Design Tokens 101: From Theory to Production

The practical guide. W3C format, three-tier architecture, Tokens Studio workflow, and the exact file structure we use to run four Edition palettes from one source.

Design Tokens 101: From Theory to Production

A design token is a named value that stores a design decision. Instead of hardcoding #C9A227 in twelve places, you define "accent" once and reference it everywhere. One edit, global propagation. When a new developer joins, they type "accent" — not a hex code they found in a Figma screenshot from three months ago.

The Six Token Types You Need

  • Color — bg, surface, accent, text, border, diagnostic states (critical, healthy, signal)
  • Typography — font families, clamp() sizes for fluid type, weights, line heights
  • Spacing — section padding (120px), container max-width (1200px), component gaps
  • Motion — a single easing curve used everywhere, three duration tiers (fast, base, slow)
  • Radius — from 6px button corners to 9999px pill shapes
  • Breakpoints — sm (640), md (768), lg (1024), xl (1280) — shared by every component

Components Get the Attention. Tokens Do the Work.

A button without tokens works in one context. A button built on tokens adapts to dark mode, light mode, four Edition themes, and every responsive breakpoint — because its values are inherited, not hardcoded. Our token file defines the entire visual language in a single file. Four distinct Edition palettes extend the same base. No duplication, no drift.

Three-Tier Architecture

  • Global tokens — Raw values. "#C9A227" is a global token. The atoms.
  • Alias tokens — Semantic names. "accent" points to "#C9A227". This is where values become decisions.
  • Component tokens — Scoped references. "button.background" points to "accent". This connects decisions to UI.

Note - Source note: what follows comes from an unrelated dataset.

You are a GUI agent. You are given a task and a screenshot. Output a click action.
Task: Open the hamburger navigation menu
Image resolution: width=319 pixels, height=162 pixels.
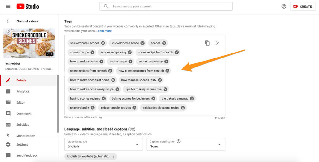pos(8,7)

Most teams stop at globals. The alias layer is where the leverage lives — change "accent" once and every CTA, eyebrow, hover state, and chart highlight updates simultaneously.

Tokens Studio + Framer Workflow

Tokens Studio reads W3C DTCG format JSON and syncs it into Framer as live styles. Here is the workflow:

  • Define tokens in alo-tokens.json — W3C DTCG format ($value, $type, $description)
  • Import into Tokens Studio — it creates synced style sets from the JSON
  • Create sets per Edition (RED, CONCRETE, VELVET, VOID)
  • Apply contextually — one button, four Edition appearances, zero duplication
  • Push to Figma or Framer — tokens propagate to all linked components

The W3C Format

The W3C DTCG format uses JSON with $value, $type (color, dimension, fontFamily), and $description. We publish 120+ tokens across 7 groups at /alo-tokens.json. Download it. Study the structure. Fork it for your own system.

A system without tokens is a suggestion. With tokens, it is a contract — and contracts scale.